The average time sticky CPI items take to reprice is about 10.7 months.
This leads us to what I (Kevin Sanford) characterize as the inflation pivot – or the point at which sticky inflation has peaked.
Take a look at the following chart that shows the historical path of both flexible and sticky CPI...
You will notice that flexible CPI has greater fluctuations (as expected), but also peaks faster than sticky CPI.
In fact, flexible CPI tends to peak even before the headline CPI reading does.
The following table outlines six significant historical inflationary periods. Look at the timing relationship between flexible, sticky, and headline inflation...
As you can see, peak flexible CPI occurs about 10 months before peak sticky CPI and two months before peak headline CPI.

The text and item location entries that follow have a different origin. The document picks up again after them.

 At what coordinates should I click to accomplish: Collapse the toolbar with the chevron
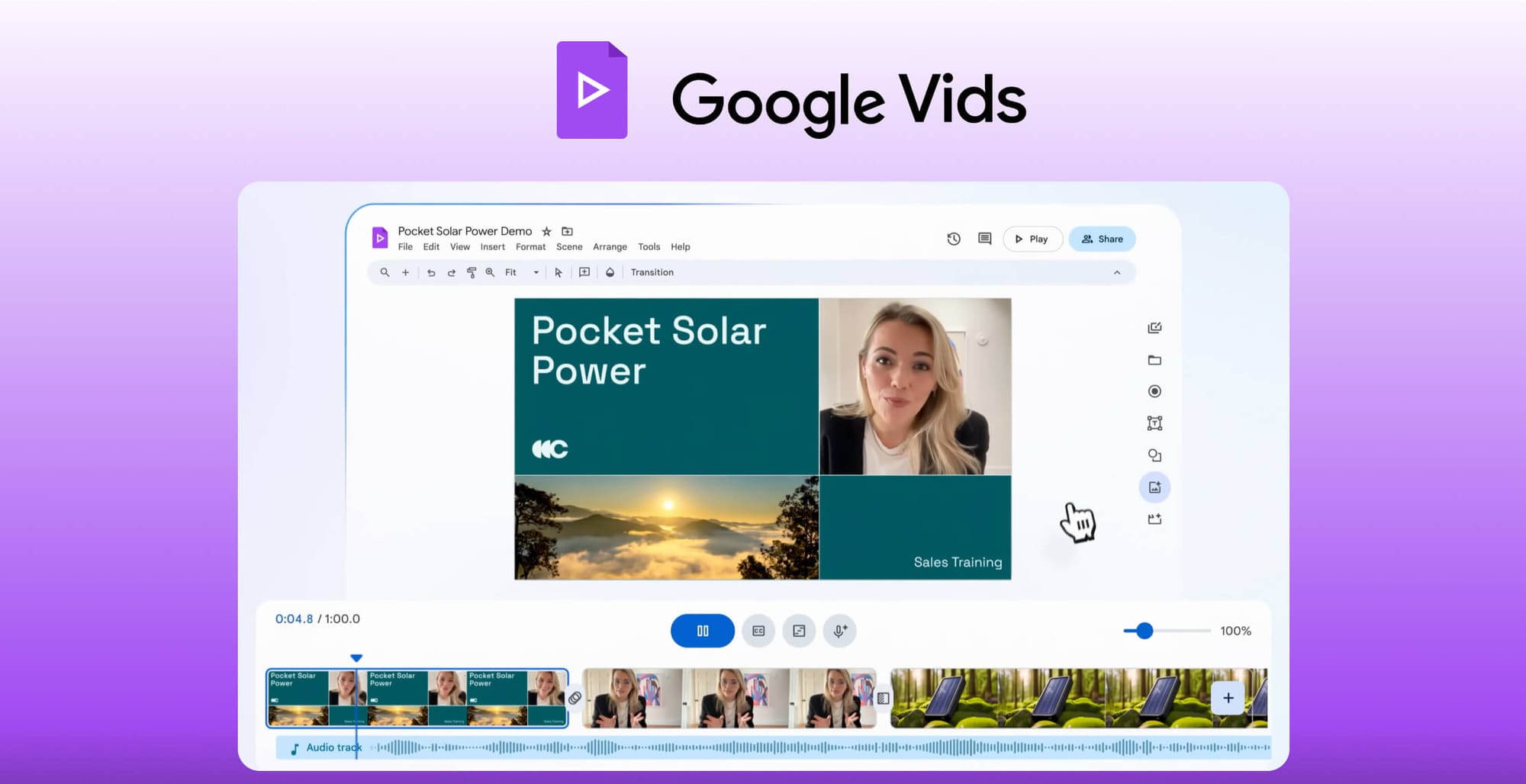1118,272
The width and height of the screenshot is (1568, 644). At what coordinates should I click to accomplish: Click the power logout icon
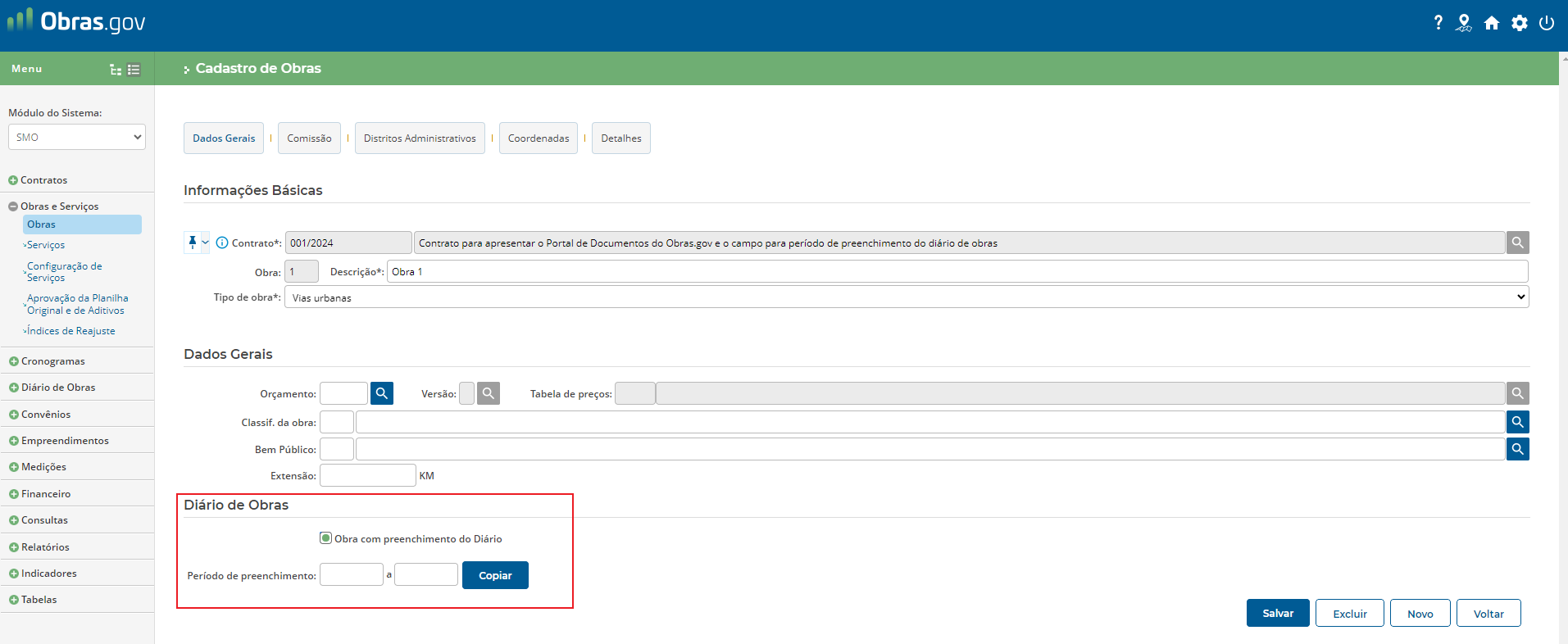tap(1547, 23)
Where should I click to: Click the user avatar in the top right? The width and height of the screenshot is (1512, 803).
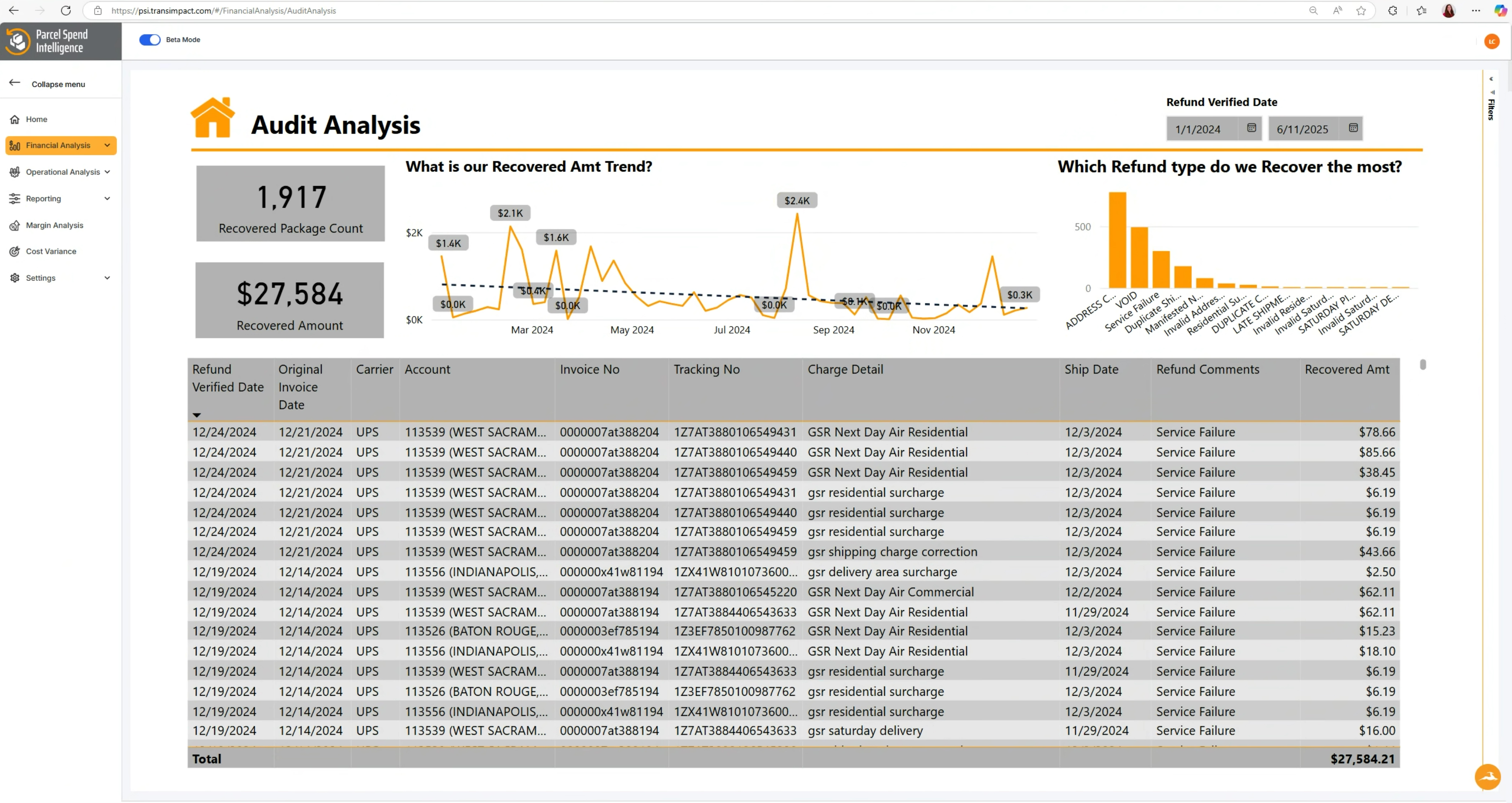pyautogui.click(x=1491, y=41)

Take a look at the following chart that shows inflation broken down since June 2020. Flexible CPI peaked in March, and three months later headline CPI peaked in June. And as of the latest CPI reading in November, sticky CPI was still rising...
Over the last week, we highlighted our favorite articles from the past year and what we believed to be the most pertinent for investors heading into 2023. A few of these pieces highlighted important economic triggers and how they affected stock market returns for the months and years ahead.

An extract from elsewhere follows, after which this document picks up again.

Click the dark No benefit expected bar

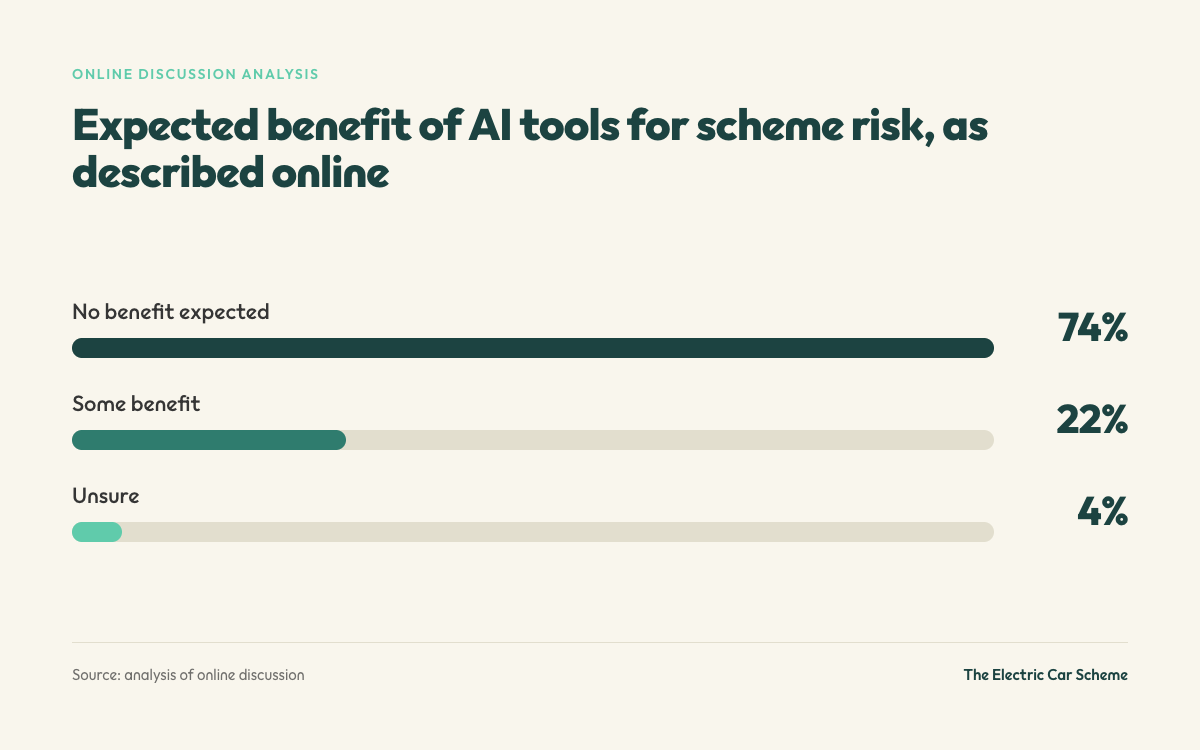click(533, 348)
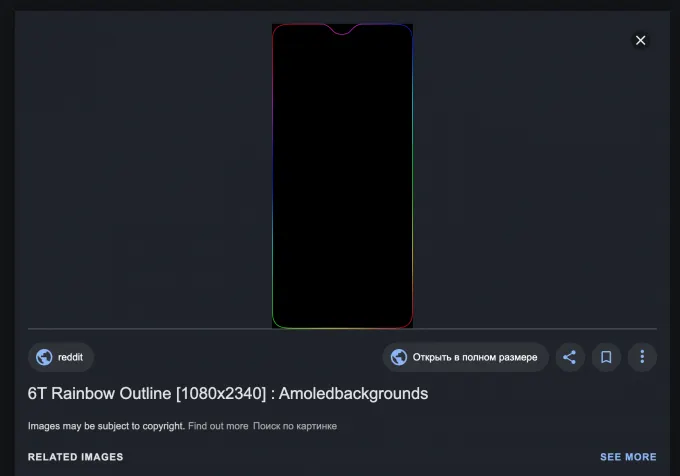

Those economic trigger points – such as the Fed's pivot to slower rate hikes – have already been incurred. But the opportunity to capture value as an investor is not lost.
As of the current moment in time, we appear to be at or close to the peak in sticky CPI, while already passing the peak for flexible and headline CPI.
This is important because historically in times of high inflation, the greatest returns occur not after flexible inflation has peaked, but rather after sticky inflation has peaked.
The following chart shows the S&P 500 Index returns over three-, six-, 12-, and 24-month time intervals following peak flexible CPI...
This shows us that within the first three and six months following peak flexible inflation, there is only a one in two chance of having positive returns. For comparison, the three-month return following this year's peak in March was -10.87%. The first six months saw a return of -11.62%.
Now look at the S&P 500 returns following a peak in sticky CPI...
The difference in market performance from these two starting points is most notable within the first year of each. Within the first three months following peak sticky CPI, returns are nearly equivalent to the long-term average annual returns of the market. Meanwhile, the 12-month return, doubles that figure.
The bottom line is that investors still have more than enough time to capture value through investments this year. Now we are not saying that this year won't have volatility, because it will. But the point is, opportunities are ripe for the taking this year following a tumultuous 2022 for investors.
As we begin this new year, I want to share a sports analogy that I often use to help navigate investors through times of extreme lows.
Look to the back of the baseball card.
Meaning, even the greatest of athletes can have a down year, but they always bounce back to their career average performance in time. And so does the market.